Spring Cloud Data Flow

Spring Cloud Data Flow

Part 1 - Create a Stream Data pipeline with pre-made SCDF Applications

Abstract

This is the 1st part of a series dedicated to Spring Cloud Data Flow (SCDF). Here it will be explained how to create a simple SCDF Stream application just to show how to interact with SCDF. The Stream will perform a simple operation, receive a data input, transform data and show the transformed data in a log. In this GitHub repository, it can be found a docker-compose set of files with all the resources needed to run and experiment with Spring Cloud Data Flow.

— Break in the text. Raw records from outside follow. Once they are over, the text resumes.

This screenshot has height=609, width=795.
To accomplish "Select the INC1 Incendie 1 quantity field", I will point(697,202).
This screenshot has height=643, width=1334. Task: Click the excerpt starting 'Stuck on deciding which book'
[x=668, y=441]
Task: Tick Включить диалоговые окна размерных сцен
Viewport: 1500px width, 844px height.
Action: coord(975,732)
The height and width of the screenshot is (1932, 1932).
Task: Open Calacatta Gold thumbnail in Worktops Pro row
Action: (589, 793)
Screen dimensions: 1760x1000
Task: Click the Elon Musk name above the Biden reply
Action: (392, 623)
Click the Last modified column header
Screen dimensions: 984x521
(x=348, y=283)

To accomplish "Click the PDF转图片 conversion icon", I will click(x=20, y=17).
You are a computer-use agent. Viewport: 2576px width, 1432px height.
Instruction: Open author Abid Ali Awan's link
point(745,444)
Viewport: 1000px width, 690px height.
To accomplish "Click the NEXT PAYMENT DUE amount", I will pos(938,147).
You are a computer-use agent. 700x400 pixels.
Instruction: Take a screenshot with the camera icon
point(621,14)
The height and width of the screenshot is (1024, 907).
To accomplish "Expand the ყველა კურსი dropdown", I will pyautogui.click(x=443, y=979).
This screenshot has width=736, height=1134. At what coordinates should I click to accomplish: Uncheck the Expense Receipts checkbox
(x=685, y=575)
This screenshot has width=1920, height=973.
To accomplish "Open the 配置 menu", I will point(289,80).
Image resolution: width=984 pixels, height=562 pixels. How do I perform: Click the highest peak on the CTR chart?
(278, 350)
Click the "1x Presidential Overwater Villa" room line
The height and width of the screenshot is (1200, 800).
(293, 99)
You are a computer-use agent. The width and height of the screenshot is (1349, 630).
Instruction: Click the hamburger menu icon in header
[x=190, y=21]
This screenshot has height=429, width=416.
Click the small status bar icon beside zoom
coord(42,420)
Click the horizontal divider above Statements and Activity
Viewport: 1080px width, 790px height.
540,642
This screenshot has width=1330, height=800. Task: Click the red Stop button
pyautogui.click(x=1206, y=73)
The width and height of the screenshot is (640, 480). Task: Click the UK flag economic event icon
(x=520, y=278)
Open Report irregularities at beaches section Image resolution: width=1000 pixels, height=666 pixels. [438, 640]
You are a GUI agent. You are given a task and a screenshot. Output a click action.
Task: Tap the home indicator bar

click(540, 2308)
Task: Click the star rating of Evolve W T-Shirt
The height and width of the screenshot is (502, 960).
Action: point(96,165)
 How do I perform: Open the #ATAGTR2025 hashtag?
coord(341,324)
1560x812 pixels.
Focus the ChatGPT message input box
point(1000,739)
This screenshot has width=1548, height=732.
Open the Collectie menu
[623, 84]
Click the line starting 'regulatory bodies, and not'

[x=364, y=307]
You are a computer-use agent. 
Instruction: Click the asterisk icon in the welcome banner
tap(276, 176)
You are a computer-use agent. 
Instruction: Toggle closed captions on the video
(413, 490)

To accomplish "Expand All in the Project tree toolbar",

Why use Spring Cloud Data Flow

SCDF is a convenient service from Spring that allows you to create a pipeline and schedule tasks (called jobs). The developer creates a data pipeline with a series of steps, where each step is a Spring Boot microservice. Each microservice can be allocated resources independently of the other steps as long there are enough resources. The Developer's only concern is to create the data pipeline and SCDF will execute and manage everything else.

SCDF allows the creation of a permanent data pipeline called STREAM or the creation of Scheduled Jobs. All are managed by SCDF.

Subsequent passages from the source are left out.